§ **PROMPT**
Scan the records below for the word "will". Copy each line where it appears.

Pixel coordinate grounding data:

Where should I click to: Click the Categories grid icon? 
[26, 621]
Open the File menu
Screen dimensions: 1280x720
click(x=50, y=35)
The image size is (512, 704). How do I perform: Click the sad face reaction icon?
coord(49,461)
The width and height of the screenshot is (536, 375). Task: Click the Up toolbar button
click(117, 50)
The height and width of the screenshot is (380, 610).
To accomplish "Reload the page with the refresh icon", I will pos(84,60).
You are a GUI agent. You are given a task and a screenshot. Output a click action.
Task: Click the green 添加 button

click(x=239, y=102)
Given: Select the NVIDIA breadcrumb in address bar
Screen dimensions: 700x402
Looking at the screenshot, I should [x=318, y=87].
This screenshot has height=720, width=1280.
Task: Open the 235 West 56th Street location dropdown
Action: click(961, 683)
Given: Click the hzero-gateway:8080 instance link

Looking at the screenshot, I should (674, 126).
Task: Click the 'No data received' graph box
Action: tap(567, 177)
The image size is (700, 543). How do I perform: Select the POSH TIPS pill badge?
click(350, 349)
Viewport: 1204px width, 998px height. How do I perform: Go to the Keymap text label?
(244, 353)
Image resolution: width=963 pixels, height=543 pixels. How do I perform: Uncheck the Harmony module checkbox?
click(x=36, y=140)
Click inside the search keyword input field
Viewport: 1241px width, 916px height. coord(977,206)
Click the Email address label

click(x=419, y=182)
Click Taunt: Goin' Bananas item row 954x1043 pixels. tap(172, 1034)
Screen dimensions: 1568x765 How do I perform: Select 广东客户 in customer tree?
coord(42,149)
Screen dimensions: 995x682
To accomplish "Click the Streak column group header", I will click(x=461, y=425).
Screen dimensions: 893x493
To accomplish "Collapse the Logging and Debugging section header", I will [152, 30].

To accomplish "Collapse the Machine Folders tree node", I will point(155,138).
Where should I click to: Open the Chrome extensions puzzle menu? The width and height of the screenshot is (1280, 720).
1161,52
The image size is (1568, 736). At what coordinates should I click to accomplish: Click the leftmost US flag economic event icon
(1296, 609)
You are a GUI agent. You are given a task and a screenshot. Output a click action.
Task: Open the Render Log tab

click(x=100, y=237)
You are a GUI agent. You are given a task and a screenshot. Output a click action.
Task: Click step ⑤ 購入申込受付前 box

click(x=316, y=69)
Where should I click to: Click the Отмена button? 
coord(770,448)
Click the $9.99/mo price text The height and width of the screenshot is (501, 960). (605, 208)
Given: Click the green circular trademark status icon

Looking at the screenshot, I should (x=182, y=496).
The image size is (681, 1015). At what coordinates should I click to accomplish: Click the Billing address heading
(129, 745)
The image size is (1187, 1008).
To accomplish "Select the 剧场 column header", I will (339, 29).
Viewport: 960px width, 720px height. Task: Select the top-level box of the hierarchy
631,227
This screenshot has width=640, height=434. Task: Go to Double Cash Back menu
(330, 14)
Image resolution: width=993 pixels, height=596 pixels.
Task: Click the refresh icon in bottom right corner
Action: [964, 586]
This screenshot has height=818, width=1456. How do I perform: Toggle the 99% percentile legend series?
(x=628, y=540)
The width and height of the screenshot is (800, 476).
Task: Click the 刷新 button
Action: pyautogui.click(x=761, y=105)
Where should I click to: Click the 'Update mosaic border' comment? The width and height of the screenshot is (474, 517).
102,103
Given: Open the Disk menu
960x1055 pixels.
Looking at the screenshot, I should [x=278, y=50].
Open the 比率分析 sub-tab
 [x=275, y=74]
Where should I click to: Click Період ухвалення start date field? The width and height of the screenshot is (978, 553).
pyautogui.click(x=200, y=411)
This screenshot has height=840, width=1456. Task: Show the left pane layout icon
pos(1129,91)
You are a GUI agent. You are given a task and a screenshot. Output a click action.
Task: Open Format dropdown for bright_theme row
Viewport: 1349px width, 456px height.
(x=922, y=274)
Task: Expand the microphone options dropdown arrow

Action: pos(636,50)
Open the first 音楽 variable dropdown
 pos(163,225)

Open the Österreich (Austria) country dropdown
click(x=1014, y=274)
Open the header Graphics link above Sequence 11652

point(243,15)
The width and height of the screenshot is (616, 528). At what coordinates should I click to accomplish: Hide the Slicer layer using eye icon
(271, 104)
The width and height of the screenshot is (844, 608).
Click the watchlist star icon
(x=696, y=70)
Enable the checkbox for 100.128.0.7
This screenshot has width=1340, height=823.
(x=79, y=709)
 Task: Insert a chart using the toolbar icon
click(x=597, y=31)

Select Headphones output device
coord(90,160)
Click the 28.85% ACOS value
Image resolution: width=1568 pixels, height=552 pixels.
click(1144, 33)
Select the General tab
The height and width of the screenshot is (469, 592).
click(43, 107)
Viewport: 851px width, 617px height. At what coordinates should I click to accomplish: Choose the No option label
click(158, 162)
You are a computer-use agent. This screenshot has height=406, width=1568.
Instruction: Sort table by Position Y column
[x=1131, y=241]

§ **TASK ANSWER**
To accomplish "Reload the page with the refresh icon", I will pos(84,60).
To accomplish "Click the Streak column group header", I will click(x=461, y=425).
To accomplish "Collapse the Logging and Debugging section header", I will [152, 30].
To accomplish "Collapse the Machine Folders tree node", I will point(155,138).
To accomplish "Select the 剧场 column header", I will (339, 29).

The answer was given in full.